Je préfère des jeux comme Concordia, Burgundy, Clans of Caledonia, Shakespeare qui me semblent proposer une certaine complexité dans le sens de profondeur et finesse. Mais je ne sais pas si vous les considérez comme des "jeux complexes". 

Concordia, Ch. de Bourgogne, Clans of Caledonia… dans mes bras!

Pareil, pour moi les 4 jeux que tu cites sont des jeux complexes : en ce sens qu’on est un peu perdu en y jouant tant les choix sont nombreux, et que le chemin vers un score potable semble tortueux.
Pour moi un jeu complexe c’est quand je ressens cela.
Ça n’a rien à voir avec le nbre de pages du livret ou la longueur des explications à donner pour commencer à jouer, et les exemples que tu donnes, en particulier Concordia, sont très bien choisis pour l’illustrer.
Autre très bon exemple : Age of Steam qui pour moi est un jeu fort complexe alors que ses règles font 3 pages…

Personnellement je suis toujours étonné du succès des jeux aux règles plus complexes, que je distingue de jeux profonds comme le Go, même si un jeu peut être complexe et profond. 

À une époque où l’on ne tolère plus les parties fleuve, les jeux complexes parviennent à avoir du succès si leur temps de jeu reste entre 2 et 3h, ce qui implique une certaine exigence de qualité. Il est facile de complexifier un jeu, moins de le contenir dans une certaine durée. 
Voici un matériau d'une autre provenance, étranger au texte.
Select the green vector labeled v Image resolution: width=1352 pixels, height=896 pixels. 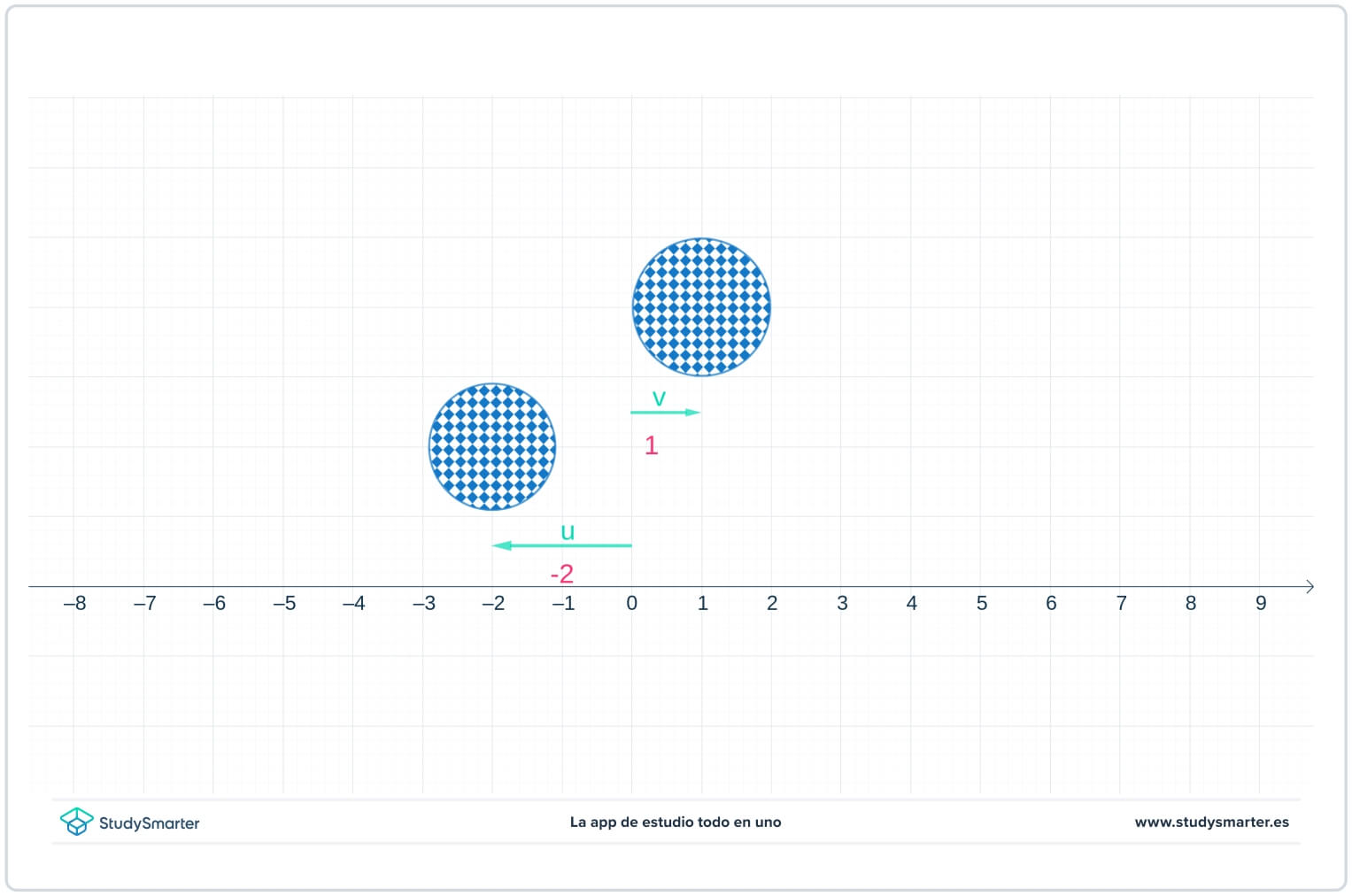(664, 412)
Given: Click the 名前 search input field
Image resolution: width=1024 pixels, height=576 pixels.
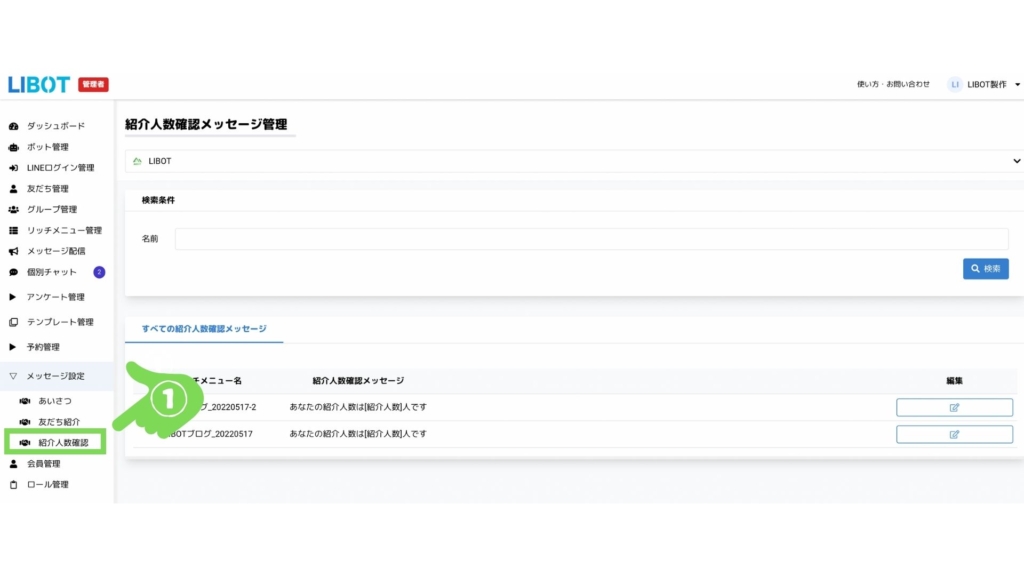Looking at the screenshot, I should pyautogui.click(x=591, y=239).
Bien entendu toute complexité doit se justifier, sinon c’est du poids cognitif inutile. Ceci étant dit une des premières critiques sur j’entends quand quelqu’un n’aime pas un jeu complexe c’est que le jeu était gratuitement complexe, alors que ceux qui aiment pouvaient expliquer le sens de cette complexité.  Si je déteste un film il me semblera rapidement trop long.

Dans ma collection j’ai des Lacerda, Eklund, Wehrle, wargames. Cependant la moyenne des jeux de ma collection est plutôt légère, et même entre adultes je joue plus souvent à des jeux légers ou moyens. Je n’ai pas non plus tous les Lacerda (Vinhos et Lisboa), car mon temps libre est une denrée limitée. 

Donc si de temps en temps je peux me permettre de savourer un Mage Knight je suis bien content.

Par contre il est vrai qu’il y a  un biais statistiquement bien documenté en faveur des jeux plus complexes dans des sites comme BGG, Mais ce sont des sites peuplés de passionnés. Si eux n’aiment pas les jeux complexes personne n’aimerait à leur place.

Je ne saurais pas dire s’il y a une course à la complexité, je pense qu’il a toujours existé des jeux très complexes, c’est un marché de niche.
En revanche on constate effectivement sur une même catégorie de jeu une tendance vers la complexité à outrance.
Ex : J’imagine qu’à une époque, Puerto Rico, El Grande… étaient considérés comme des jeux experts. Aujourd’hui c’est limite si on ne les classe pas dans les jeux familiaux.

Pourquoi ? Parce qu’à défaut d’innover, d’inventer de nouvelles mécaniques, beaucoup de nouveaux jeux ne sont que des empilements de mécaniques connues pour essayer d’obtenir un jeu original. Et vas-y que je t’ajoute du deck-building, tu reprendras bien un peu de placement d’ouvriers ? Et on va saupoudrer tout ça de polyominos. Et puis des dés aussi, c’est bien les dés.
Et forcément : moins d’épure = plus de complexité. Mais je ne pense pas que rendre le jeu plus complexe est un objectif en soi, c’est plutôt une conséquence d’un certain manque d’innovation.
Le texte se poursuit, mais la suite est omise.